## Exercise goal
I would like you to restate each record word for word.

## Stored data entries

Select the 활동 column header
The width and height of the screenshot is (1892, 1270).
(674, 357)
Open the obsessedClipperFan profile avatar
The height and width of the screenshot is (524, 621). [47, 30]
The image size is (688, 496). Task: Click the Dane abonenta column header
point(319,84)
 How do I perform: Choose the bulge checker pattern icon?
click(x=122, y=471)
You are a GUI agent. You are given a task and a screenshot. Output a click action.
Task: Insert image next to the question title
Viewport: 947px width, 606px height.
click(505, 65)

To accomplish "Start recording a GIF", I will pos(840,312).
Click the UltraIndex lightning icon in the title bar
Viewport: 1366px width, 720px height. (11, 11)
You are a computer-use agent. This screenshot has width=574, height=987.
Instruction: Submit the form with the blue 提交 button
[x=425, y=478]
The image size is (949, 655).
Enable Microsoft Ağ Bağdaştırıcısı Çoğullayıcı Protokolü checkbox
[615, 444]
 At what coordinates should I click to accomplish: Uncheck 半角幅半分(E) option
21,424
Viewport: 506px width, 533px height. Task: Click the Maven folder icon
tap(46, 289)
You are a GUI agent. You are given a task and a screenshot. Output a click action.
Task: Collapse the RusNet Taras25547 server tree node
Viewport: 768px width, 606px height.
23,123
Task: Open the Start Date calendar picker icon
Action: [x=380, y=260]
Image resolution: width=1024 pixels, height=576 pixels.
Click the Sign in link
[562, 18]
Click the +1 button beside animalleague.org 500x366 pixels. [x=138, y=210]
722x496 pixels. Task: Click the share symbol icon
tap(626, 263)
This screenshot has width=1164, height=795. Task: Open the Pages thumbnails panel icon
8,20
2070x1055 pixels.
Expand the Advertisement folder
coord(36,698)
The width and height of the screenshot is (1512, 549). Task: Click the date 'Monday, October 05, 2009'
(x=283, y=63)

## Answer
Select the 활동 column header
The width and height of the screenshot is (1892, 1270).
(674, 357)
Open the obsessedClipperFan profile avatar
The height and width of the screenshot is (524, 621). [47, 30]
The image size is (688, 496). Task: Click the Dane abonenta column header
point(319,84)
 How do I perform: Choose the bulge checker pattern icon?
click(x=122, y=471)
You are a GUI agent. You are given a task and a screenshot. Output a click action.
Task: Insert image next to the question title
Viewport: 947px width, 606px height.
click(505, 65)

To accomplish "Start recording a GIF", I will pos(840,312).
Click the UltraIndex lightning icon in the title bar
Viewport: 1366px width, 720px height. (11, 11)
You are a computer-use agent. This screenshot has width=574, height=987.
Instruction: Submit the form with the blue 提交 button
[x=425, y=478]
The image size is (949, 655).
Enable Microsoft Ağ Bağdaştırıcısı Çoğullayıcı Protokolü checkbox
[615, 444]
 At what coordinates should I click to accomplish: Uncheck 半角幅半分(E) option
21,424
Viewport: 506px width, 533px height. Task: Click the Maven folder icon
tap(46, 289)
You are a GUI agent. You are given a task and a screenshot. Output a click action.
Task: Collapse the RusNet Taras25547 server tree node
Viewport: 768px width, 606px height.
23,123
Task: Open the Start Date calendar picker icon
Action: [x=380, y=260]
Image resolution: width=1024 pixels, height=576 pixels.
Click the Sign in link
[562, 18]
Click the +1 button beside animalleague.org 500x366 pixels. [x=138, y=210]
722x496 pixels. Task: Click the share symbol icon
tap(626, 263)
This screenshot has width=1164, height=795. Task: Open the Pages thumbnails panel icon
8,20
2070x1055 pixels.
Expand the Advertisement folder
coord(36,698)
The width and height of the screenshot is (1512, 549). Task: Click the date 'Monday, October 05, 2009'
(x=283, y=63)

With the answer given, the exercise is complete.